Rewrite every line of the entries below as a JSON list of strings, with one string per line and blank lines omitted.

= = = = = = =

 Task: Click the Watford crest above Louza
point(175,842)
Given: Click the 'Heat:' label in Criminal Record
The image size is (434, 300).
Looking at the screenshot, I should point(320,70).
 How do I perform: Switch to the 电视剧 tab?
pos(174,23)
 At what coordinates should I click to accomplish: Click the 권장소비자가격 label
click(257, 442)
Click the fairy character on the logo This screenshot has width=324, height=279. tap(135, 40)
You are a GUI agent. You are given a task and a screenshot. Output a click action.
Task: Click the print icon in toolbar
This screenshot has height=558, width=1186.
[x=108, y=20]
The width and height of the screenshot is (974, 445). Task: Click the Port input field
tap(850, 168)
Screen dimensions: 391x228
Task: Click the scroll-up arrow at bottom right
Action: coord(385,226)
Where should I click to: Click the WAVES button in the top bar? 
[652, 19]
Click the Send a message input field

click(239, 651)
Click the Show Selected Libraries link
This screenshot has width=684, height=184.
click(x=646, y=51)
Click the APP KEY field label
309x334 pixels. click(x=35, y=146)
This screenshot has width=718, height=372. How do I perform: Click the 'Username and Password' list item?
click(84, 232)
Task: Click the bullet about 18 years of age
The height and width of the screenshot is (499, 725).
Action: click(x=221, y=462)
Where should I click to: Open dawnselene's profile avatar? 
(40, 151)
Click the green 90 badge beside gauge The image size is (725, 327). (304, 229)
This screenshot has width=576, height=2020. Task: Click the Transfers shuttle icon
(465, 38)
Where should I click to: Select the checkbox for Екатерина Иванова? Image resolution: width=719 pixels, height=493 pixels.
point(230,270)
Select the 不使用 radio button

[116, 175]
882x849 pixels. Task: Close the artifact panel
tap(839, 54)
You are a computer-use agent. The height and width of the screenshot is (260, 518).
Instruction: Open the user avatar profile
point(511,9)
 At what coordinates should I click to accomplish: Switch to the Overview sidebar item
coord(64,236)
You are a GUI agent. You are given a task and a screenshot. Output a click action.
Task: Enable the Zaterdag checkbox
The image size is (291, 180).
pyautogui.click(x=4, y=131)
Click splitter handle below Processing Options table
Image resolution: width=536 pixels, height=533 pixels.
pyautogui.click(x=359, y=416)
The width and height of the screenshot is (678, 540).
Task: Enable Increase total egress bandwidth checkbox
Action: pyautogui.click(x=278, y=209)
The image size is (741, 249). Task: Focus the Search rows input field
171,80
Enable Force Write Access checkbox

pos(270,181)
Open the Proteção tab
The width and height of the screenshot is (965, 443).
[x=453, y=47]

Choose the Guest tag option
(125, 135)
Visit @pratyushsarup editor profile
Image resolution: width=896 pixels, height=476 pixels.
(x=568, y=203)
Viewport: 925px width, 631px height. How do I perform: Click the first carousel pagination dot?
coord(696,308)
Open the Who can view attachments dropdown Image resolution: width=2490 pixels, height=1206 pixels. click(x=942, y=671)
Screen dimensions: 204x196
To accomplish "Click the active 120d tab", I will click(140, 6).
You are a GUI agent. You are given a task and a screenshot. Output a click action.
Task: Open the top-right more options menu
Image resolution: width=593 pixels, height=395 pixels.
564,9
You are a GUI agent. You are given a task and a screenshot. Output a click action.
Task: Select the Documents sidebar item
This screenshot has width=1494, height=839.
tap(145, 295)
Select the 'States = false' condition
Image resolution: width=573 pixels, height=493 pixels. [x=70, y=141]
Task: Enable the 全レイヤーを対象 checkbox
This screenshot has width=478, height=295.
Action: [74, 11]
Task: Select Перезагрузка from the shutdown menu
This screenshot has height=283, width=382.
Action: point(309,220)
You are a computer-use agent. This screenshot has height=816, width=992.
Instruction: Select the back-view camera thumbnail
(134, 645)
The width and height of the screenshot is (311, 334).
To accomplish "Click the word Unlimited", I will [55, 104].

= = = = = = =

# Task response
[
  " Task: Click the Watford crest above Louza",
  "point(175,842)",
  "Given: Click the 'Heat:' label in Criminal Record",
  "The image size is (434, 300).",
  "Looking at the screenshot, I should point(320,70).",
  " How do I perform: Switch to the 电视剧 tab?",
  "pos(174,23)",
  " At what coordinates should I click to accomplish: Click the 권장소비자가격 label",
  "click(257, 442)",
  "Click the fairy character on the logo This screenshot has width=324, height=279. tap(135, 40)",
  "You are a GUI agent. You are given a task and a screenshot. Output a click action.",
  "Task: Click the print icon in toolbar",
  "This screenshot has height=558, width=1186.",
  "[x=108, y=20]",
  "The width and height of the screenshot is (974, 445). Task: Click the Port input field",
  "tap(850, 168)",
  "Screen dimensions: 391x228",
  "Task: Click the scroll-up arrow at bottom right",
  "Action: coord(385,226)",
  "Where should I click to: Click the WAVES button in the top bar? ",
  "[652, 19]",
  "Click the Send a message input field",
  "click(239, 651)",
  "Click the Show Selected Libraries link",
  "This screenshot has width=684, height=184.",
  "click(x=646, y=51)",
  "Click the APP KEY field label",
  "309x334 pixels. click(x=35, y=146)",
  "This screenshot has width=718, height=372. How do I perform: Click the 'Username and Password' list item?",
  "click(84, 232)",
  "Task: Click the bullet about 18 years of age",
  "The height and width of the screenshot is (499, 725).",
  "Action: click(x=221, y=462)",
  "Where should I click to: Open dawnselene's profile avatar? ",
  "(40, 151)",
  "Click the green 90 badge beside gauge The image size is (725, 327). (304, 229)",
  "This screenshot has width=576, height=2020. Task: Click the Transfers shuttle icon",
  "(465, 38)",
  "Where should I click to: Select the checkbox for Екатерина Иванова? Image resolution: width=719 pixels, height=493 pixels.",
  "point(230,270)",
  "Select the 不使用 radio button",
  "[116, 175]",
  "882x849 pixels. Task: Close the artifact panel",
  "tap(839, 54)",
  "You are a computer-use agent. The height and width of the screenshot is (260, 518).",
  "Instruction: Open the user avatar profile",
  "point(511,9)",
  " At what coordinates should I click to accomplish: Switch to the Overview sidebar item",
  "coord(64,236)",
  "You are a GUI agent. You are given a task and a screenshot. Output a click action.",
  "Task: Enable the Zaterdag checkbox",
  "The image size is (291, 180).",
  "pyautogui.click(x=4, y=131)",
  "Click splitter handle below Processing Options table",
  "Image resolution: width=536 pixels, height=533 pixels.",
  "pyautogui.click(x=359, y=416)",
  "The width and height of the screenshot is (678, 540).",
  "Task: Enable Increase total egress bandwidth checkbox",
  "Action: pyautogui.click(x=278, y=209)",
  "The image size is (741, 249). Task: Focus the Search rows input field",
  "171,80",
  "Enable Force Write Access checkbox",
  "pos(270,181)",
  "Open the Proteção tab",
  "The width and height of the screenshot is (965, 443).",
  "[x=453, y=47]",
  "Choose the Guest tag option",
  "(125, 135)",
  "Visit @pratyushsarup editor profile",
  "Image resolution: width=896 pixels, height=476 pixels.",
  "(x=568, y=203)",
  "Viewport: 925px width, 631px height. How do I perform: Click the first carousel pagination dot?",
  "coord(696,308)",
  "Open the Who can view attachments dropdown Image resolution: width=2490 pixels, height=1206 pixels. click(x=942, y=671)",
  "Screen dimensions: 204x196",
  "To accomplish \"Click the active 120d tab\", I will click(140, 6).",
  "You are a GUI agent. You are given a task and a screenshot. Output a click action.",
  "Task: Open the top-right more options menu",
  "Image resolution: width=593 pixels, height=395 pixels.",
  "564,9",
  "You are a GUI agent. You are given a task and a screenshot. Output a click action.",
  "Task: Select the Documents sidebar item",
  "This screenshot has width=1494, height=839.",
  "tap(145, 295)",
  "Select the 'States = false' condition",
  "Image resolution: width=573 pixels, height=493 pixels. [x=70, y=141]",
  "Task: Enable the 全レイヤーを対象 checkbox",
  "This screenshot has width=478, height=295.",
  "Action: [74, 11]",
  "Task: Select Перезагрузка from the shutdown menu",
  "This screenshot has height=283, width=382.",
  "Action: point(309,220)",
  "You are a computer-use agent. This screenshot has height=816, width=992.",
  "Instruction: Select the back-view camera thumbnail",
  "(134, 645)",
  "The width and height of the screenshot is (311, 334).",
  "To accomplish \"Click the word Unlimited\", I will [55, 104]."
]